**WHAT TO PRODUCE**
Return the count of lines in the following records that include "Cancel", and nothing more.
━━━━━━━━━━━━━━━━━━━━
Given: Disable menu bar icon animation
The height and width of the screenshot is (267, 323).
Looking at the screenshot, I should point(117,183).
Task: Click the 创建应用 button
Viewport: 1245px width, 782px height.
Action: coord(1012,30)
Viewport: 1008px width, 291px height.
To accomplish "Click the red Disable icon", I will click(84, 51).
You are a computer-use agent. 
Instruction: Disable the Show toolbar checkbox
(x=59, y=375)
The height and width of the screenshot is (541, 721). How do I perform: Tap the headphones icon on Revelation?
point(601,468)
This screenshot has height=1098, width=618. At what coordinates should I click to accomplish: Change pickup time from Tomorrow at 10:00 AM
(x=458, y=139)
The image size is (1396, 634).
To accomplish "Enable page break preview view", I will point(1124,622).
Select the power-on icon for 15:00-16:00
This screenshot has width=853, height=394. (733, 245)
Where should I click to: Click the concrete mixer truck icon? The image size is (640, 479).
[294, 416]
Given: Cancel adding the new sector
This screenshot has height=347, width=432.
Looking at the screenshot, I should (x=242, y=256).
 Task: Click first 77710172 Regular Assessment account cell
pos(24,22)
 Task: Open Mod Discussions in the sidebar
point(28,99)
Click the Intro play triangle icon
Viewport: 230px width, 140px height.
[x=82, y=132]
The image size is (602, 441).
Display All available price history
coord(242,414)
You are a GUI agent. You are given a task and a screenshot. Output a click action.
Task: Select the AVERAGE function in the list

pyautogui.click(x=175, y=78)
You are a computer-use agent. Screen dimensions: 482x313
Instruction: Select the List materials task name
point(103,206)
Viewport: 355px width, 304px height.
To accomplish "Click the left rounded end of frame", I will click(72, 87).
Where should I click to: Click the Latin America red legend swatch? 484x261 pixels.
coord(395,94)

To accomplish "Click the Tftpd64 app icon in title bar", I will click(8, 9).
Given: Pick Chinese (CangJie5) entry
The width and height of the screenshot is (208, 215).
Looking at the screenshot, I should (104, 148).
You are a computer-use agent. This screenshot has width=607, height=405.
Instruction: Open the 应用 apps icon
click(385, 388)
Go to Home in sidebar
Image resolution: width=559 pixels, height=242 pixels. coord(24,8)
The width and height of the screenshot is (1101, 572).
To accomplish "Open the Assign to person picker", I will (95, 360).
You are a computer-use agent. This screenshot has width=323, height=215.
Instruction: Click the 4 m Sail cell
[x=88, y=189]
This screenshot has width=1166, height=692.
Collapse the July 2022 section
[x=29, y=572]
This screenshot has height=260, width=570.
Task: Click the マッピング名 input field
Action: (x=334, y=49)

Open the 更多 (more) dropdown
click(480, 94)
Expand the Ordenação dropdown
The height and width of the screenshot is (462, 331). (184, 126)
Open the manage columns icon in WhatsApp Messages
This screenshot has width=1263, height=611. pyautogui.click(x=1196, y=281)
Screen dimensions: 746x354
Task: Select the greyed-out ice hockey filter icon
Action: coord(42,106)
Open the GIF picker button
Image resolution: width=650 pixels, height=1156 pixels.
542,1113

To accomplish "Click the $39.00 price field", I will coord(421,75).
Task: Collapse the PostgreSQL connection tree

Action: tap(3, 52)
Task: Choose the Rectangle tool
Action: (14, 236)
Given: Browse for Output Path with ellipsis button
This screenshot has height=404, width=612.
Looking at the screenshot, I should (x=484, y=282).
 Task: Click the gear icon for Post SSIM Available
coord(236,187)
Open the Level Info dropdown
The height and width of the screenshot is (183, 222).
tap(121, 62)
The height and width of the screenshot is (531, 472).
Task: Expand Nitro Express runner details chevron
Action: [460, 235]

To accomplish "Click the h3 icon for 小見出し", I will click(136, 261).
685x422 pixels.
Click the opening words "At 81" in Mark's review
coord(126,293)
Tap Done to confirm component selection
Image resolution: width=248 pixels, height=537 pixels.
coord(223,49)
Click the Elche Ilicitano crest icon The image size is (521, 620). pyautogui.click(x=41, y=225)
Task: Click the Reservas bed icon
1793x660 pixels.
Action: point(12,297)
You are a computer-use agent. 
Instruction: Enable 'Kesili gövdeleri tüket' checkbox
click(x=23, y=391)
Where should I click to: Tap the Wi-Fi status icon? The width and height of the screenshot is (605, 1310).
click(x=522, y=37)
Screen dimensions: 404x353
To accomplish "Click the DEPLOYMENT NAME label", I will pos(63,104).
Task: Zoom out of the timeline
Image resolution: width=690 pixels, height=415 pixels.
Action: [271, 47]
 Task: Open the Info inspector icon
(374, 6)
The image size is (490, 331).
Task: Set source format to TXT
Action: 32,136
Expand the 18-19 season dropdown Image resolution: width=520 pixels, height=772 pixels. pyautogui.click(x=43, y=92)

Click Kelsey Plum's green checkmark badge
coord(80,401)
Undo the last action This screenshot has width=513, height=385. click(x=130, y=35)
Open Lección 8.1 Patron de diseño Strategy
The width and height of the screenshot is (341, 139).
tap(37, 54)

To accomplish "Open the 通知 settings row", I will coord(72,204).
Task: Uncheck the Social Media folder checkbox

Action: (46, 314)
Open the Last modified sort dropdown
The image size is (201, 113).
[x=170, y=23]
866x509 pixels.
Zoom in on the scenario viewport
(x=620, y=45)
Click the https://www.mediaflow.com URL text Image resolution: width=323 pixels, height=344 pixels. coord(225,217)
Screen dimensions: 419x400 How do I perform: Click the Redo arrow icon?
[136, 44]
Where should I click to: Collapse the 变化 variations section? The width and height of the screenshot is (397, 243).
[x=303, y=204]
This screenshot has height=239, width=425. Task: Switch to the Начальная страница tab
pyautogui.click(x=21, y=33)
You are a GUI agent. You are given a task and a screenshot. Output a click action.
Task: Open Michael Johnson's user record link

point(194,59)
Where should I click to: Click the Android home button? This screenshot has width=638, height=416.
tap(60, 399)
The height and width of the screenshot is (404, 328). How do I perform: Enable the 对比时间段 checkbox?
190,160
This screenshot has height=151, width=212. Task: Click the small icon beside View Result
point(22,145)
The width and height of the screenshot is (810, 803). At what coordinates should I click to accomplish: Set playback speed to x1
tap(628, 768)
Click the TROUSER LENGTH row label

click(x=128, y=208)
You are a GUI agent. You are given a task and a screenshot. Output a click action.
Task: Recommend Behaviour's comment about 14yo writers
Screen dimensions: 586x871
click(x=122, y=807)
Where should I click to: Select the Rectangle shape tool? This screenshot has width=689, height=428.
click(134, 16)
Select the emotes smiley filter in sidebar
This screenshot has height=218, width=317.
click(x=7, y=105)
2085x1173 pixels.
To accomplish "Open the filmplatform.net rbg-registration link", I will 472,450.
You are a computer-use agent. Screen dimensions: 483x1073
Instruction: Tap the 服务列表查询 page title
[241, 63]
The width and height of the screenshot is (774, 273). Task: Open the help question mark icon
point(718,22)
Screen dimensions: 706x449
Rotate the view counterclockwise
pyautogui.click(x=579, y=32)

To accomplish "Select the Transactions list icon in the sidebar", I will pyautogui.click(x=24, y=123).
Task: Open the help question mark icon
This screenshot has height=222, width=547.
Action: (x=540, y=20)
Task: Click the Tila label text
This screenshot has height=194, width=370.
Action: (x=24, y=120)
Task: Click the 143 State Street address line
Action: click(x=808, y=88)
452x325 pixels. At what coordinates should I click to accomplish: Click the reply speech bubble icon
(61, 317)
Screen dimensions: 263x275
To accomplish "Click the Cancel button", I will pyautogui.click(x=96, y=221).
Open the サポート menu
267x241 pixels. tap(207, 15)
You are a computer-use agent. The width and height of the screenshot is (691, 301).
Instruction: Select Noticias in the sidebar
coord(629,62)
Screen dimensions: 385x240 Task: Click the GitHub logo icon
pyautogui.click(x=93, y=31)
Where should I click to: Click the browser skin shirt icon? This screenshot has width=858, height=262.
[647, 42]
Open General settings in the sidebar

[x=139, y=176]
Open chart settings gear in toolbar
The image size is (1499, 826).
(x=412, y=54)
━━━━━━━━━━━━━━━━━━━━
**SOLUTION FOR THIS EXERCISE**
2